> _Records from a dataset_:

-*-

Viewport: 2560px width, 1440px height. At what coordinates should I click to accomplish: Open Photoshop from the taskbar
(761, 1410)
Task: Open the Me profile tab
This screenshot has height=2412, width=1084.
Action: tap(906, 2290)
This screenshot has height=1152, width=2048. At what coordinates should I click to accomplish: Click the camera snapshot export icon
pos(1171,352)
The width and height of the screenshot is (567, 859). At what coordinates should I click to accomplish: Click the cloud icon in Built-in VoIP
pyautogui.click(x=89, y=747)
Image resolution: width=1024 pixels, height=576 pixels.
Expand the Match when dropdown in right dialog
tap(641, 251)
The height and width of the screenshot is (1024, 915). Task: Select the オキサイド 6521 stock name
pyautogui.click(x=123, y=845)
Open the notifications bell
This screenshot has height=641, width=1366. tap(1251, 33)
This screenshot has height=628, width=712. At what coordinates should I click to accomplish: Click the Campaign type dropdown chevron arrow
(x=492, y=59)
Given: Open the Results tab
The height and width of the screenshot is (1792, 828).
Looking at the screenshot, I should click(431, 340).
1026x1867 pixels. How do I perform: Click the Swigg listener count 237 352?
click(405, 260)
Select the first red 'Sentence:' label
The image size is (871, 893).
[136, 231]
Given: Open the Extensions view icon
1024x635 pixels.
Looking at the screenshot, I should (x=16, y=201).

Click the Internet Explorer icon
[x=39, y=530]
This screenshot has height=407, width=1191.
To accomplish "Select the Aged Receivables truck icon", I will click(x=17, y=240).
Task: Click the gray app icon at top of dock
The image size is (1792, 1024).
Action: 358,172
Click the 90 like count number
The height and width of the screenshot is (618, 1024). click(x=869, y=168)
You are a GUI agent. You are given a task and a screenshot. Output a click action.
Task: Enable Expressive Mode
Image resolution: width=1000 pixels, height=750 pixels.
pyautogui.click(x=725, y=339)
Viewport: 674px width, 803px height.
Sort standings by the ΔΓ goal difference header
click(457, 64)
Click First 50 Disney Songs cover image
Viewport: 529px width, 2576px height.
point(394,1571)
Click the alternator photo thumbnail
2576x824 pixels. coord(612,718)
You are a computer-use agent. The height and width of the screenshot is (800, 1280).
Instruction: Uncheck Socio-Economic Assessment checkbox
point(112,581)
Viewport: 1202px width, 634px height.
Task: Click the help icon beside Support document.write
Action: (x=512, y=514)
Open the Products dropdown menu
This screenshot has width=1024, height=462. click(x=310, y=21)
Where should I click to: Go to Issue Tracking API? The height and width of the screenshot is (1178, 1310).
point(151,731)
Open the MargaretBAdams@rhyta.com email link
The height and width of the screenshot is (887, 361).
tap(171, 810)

-*-

> _What is being asked_:
State how many lines in the listing contain the word "count", and reply with the number alone.

> _Solution to the problem_:
2